On a sorti trois feuilles, trois vieux pinceaux, des tubes un peu secs… et on a testé trois petites techniques. Une heure plus tard, elle avait trois images qu’elle avait VRAIMENT envie d’afficher chez elle. Sans avoir tracé un seul “beau dessin”.

C’est là que j’ai réalisé un truc : on sous-estime complètement certaines façons de peindre. Des techniques simples, presque ludiques, qui débranchent l’obsession du “résultat parfait” et rebranchent le plaisir.

Je te propose d’en explorer trois, accessibles même si tu n’as jamais fini un carnet de croquis de ta vie.


1. Le monotype maison : imprimer une image unique… sans imprimante

Le mot fait un peu sérieux, mais la réalité est ultra simple : le monotype, c’est une image imprimée… qu’on ne peut faire qu’une seule fois. Une sorte de tampon improvisé, sauf que tu dessines sur le tampon.

En gros : tu peins sur une surface lisse, tu poses ta feuille dessus, tu appuies… et tu obtiens une image surprise.
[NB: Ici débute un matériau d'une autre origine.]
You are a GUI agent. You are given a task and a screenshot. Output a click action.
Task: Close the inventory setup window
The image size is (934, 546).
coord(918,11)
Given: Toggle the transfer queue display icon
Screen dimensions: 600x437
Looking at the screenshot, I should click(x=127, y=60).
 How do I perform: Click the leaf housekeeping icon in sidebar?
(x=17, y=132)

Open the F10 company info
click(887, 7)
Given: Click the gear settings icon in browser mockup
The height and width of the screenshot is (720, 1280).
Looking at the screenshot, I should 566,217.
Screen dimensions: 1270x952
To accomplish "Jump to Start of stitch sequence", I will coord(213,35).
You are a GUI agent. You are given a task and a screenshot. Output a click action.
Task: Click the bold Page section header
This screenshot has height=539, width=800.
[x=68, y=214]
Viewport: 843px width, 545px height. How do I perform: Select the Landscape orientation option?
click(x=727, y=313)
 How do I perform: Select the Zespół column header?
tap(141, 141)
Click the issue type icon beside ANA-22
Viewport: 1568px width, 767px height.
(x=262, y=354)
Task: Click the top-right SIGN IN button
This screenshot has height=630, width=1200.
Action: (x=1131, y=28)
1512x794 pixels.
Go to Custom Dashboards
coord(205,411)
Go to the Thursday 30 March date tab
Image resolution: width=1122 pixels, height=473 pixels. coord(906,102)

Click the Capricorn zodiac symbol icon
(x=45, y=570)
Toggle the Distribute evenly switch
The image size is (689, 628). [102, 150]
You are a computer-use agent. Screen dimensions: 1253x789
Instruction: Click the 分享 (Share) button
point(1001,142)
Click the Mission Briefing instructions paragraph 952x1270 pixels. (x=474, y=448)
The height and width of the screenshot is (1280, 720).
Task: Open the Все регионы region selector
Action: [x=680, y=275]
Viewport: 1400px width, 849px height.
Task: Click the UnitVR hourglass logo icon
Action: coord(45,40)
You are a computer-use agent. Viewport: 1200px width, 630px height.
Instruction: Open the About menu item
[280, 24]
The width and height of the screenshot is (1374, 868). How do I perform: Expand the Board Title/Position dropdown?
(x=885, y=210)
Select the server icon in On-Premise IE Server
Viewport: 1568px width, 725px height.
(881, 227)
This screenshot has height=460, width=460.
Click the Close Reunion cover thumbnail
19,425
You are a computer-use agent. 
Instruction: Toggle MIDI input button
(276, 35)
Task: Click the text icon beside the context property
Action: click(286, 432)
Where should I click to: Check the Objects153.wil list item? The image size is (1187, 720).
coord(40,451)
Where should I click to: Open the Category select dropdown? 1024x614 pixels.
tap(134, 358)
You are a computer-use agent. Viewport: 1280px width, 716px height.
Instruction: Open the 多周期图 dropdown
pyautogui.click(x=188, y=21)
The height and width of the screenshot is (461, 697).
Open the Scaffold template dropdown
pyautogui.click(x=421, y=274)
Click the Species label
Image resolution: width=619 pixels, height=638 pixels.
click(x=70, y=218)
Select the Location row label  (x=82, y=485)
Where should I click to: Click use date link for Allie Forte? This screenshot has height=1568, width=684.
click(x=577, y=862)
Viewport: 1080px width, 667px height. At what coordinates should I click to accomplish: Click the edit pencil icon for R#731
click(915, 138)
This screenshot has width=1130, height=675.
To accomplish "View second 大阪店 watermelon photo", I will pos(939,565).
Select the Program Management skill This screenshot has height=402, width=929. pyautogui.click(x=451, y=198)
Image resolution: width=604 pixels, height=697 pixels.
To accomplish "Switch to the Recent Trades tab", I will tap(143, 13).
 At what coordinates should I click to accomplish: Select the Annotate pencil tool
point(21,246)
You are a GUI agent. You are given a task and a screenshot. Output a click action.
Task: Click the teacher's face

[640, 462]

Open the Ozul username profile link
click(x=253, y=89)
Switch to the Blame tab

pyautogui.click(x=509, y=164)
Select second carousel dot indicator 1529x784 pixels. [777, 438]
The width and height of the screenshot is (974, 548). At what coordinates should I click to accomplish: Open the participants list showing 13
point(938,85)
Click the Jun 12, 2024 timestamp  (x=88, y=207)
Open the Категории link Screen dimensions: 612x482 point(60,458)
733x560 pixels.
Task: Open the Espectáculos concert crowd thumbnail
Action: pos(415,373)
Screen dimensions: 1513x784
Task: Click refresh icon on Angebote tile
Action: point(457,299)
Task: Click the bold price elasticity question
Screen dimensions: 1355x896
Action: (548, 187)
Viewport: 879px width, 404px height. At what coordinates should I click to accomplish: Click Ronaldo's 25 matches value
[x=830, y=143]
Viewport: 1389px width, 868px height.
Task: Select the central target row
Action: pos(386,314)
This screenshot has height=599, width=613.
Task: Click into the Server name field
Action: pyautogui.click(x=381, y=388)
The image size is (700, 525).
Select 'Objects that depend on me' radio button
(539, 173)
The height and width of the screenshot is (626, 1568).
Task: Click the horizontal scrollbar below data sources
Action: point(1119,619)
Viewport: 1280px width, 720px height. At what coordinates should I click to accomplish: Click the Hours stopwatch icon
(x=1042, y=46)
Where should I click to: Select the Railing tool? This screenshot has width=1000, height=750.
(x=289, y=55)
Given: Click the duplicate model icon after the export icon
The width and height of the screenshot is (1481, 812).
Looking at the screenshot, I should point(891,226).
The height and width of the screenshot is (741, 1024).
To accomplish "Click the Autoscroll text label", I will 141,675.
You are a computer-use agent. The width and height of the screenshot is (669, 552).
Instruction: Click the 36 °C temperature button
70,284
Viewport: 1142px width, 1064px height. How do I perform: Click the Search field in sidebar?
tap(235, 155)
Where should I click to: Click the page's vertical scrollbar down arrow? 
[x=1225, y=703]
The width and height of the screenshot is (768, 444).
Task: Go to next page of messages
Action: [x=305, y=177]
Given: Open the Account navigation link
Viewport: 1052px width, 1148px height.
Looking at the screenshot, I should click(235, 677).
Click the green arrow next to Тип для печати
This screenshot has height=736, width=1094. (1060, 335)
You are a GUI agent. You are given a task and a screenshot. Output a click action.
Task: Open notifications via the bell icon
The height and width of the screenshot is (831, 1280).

C’est un mélange entre peinture, gravure et cuisine du dimanche.

Ce qu’il te faut

  • Une surface lisse : plaque en plastique rigide, vieille vitre de cadre, couvercle de boîte en métal
  • De la peinture qui reste un peu humide : acrylique pas trop liquide, gouache, parfois même de l’encre épaisse
  • Du papier (même papier imprimante pour commencer)
  • Un rouleau, une vieille carte de fidélité ou… tes doigts

Comment on fait, simplement

  1. Prépare ta surface
    Nettoie vite fait (sans poussière) et pose-la à plat.

  2. Dépose la peinture

    • Directement avec le tube + pinceau, ou
    • Un peu de peinture étalée au rouleau/carte pour faire un fond.
  3. Dessine… mais à l’envers
    Tu peux :

    • gratter dans la peinture avec le bout d’un pinceau ou un coton-tige,
    • ajouter d’autres couleurs par petites touches,
    • faire des gestes spontanés (spirales, traits, vagues).
  4. Imprime
    Pose délicatement ta feuille sur la surface peinte, frotte doucement le dos de la feuille avec ta main à plat.

  5. Le moment magique
    Soulève doucement un coin, puis tout le reste. Tu as ton monotype : une image unique, impossible à reproduire EXACTEMENT.

“Le monotype, c’est un peu comme un Polaroid de ta gestuelle : tu découvres la photo après coup.”

Pourquoi c’est génial (surtout si tu débutes)

  • Tu ne peux pas tout contrôler, donc la peur de rater se fait la malle.
  • Le rendu fait tout de suite un peu « gravure » ou « affiche », même avec des formes très simples.
  • Ça marche super pour :
    • des plantes stylisées,
    • des silhouettes,
    • des paysages abstraits.

Une astuce que peu de gens utilisent

Fais des séries : refais le même geste plusieurs fois avec des variations.

  • Première impression : forme pleine.
  • Sans remettre de peinture, tu imprimes une deuxième feuille : l’empreinte est plus légère, presque fantomatique.
  • Tu peux ensuite repasser par-dessus au crayon, à l’encre ou au feutre fin pour ajouter des détails.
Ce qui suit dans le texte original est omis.